Chapter 2. Architecting High-performance .NET Code

Software architecture is something that is hard to define in a single statement. However, to summarize, the architecture of an application is its whole design, together with how its blocks/modules/layers interact with each other and with the related documentation.

As explained in the previous chapter, different designs produce different pros and cons in terms of the various aspects of performance. Here, we will dive into the most used/misused architectural techniques and solutions, in search of the best for our performance goals.

In this chapter, we will focus on the following topics:

  • Software architecture
  • Performance concerns about the architecture
  • Object-oriented design principles
  • Common designs and architectures
  • Common platform architectures
  • Performance considerations

Software architecture

A software architecture is something a development team must share, together with the person in charge of the architecture itself (even better if someone who constructs software architectures as their main job), to achieve the goal of producing an application with standard methods, techniques, and tools driving the team as standardized industry-level workers.

A software architect is someone who designs software in a real sense. He understands and addresses business (functional) and technical (non-functional) requisites that drive the development team in the right direction during the entire software development lifecycle. A software architect is also someone who makes the software writable by multiple developers simultaneously, by writing a global design at the beginning of the development of a new software, and hence, enables it to work homogeneously. This is why, often, a software architect is in charge of internal framework development, and so, useful in simplifying and standardizing team working.

This happens by writing documentation about overall architecture and design, defining all boundaries that any module must comply with, all technologies to be used by those modules, all standards to apply to, any authentication and authorization logic, and any choice about the interaction between those modules or layers depending on the kind of application.

Note

Software architecture: A widely accepted definition of software architecture is that it deals with anything that software developers perceive as hard to change. As foundations are unchangeable once we build the building, the same applies to those guidelines and rules that build software architecture. Software architecture is not about technical whole-application level choices; it is the art of making a choice.

Although creating multiple modules in an agnostic way and never trying to fulfill single specific business needs, such modules may help the company to reuse the software by creating a corporate code base. However, dividing software into multiple modules does not imply architecting it. Different designs and patterns also exist regarding architectures. Any of those designs can alter some project management rate, such as future code reuse (productivity), maintainability, or performance.

At the design stage, anything can produce pros and cons regarding all three different sides of the same cube, which represents the whole work of software development. Architectural decisions affect performance in a way that is sometimes hard to fix with simple future optimization code; so always be particularly careful in the design stage.

In this context, performance thoughts are usually a primary concern. Sometimes the choice of having less manageability instead of a higher throughput can be taken, or vice versa, if that is the need. However, choices such as writing ugly code in the name of extreme performance are usually something to avoid.

Software architecture is some kind of multipurpose design of the whole system, where different decisions are made to fulfill the right balance between all needs and specifications, including performance that a software actually needs.

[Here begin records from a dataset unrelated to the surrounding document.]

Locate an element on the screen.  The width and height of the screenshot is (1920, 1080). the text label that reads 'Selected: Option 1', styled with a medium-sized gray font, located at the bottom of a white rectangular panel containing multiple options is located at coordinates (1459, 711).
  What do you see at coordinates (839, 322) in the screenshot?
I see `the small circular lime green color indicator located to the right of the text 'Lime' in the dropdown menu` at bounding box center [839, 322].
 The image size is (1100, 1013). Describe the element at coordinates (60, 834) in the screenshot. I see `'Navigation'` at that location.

The software should also eventually support future additions/modifications.

A big deal when designing the architecture is the use of design patterns.

The most diffused definition of pattern (applicable also to software patterns) is the following one made by Christopher Alexander in his book A Pattern Language: Towns, Buildings, Construction, published in year 1977:

Each pattern describes a problem which occurs over and over again in our environment, and then describes the core of the solution to that problem, in such a way that you can use this solution a million times over, without ever doing it the same way twice.

Always remember that a software architecture is not a design pattern, although a design pattern (usually multiple) may become a part of a software architecture. A design pattern is a commonly used solution to a commonly faced problem. Though the definition is simple, the most important aspect of design patterns is their ability to standardize the market regarding how professionals talk to each other. Talking in terms of patterns between professionals helps one understand it technically. For instance, saying, I made a layered architecture, helps—it avoids always explaining what a layered architecture is. The same can happen when, instead of saying, I prepared an instance of a class to be used in any case and from anywhere, a professional simply says, I made a singleton of such class.

Thus, outside this, the only reason is to choose a design pattern, simply create your own, or use no design pattern, is the need to develop the software. Sometimes, the market enforces its fashions, such as the use of Model-View-Controller (MVC) or Model-View-ViewModel (MVVM) patterns. An example is Microsoft's development web environment: since ASP.NET in 2010, MVC has become the standard for web applications. As a pragmatic developer, I can only state that this does not mean that Web Forms is dead and that we cannot use it anymore in the future! Both MVC and Web Forms have different pros and cons, and the choice of which fits our software best should be the only (or principal) motivation to adopt one web presentation pattern over another.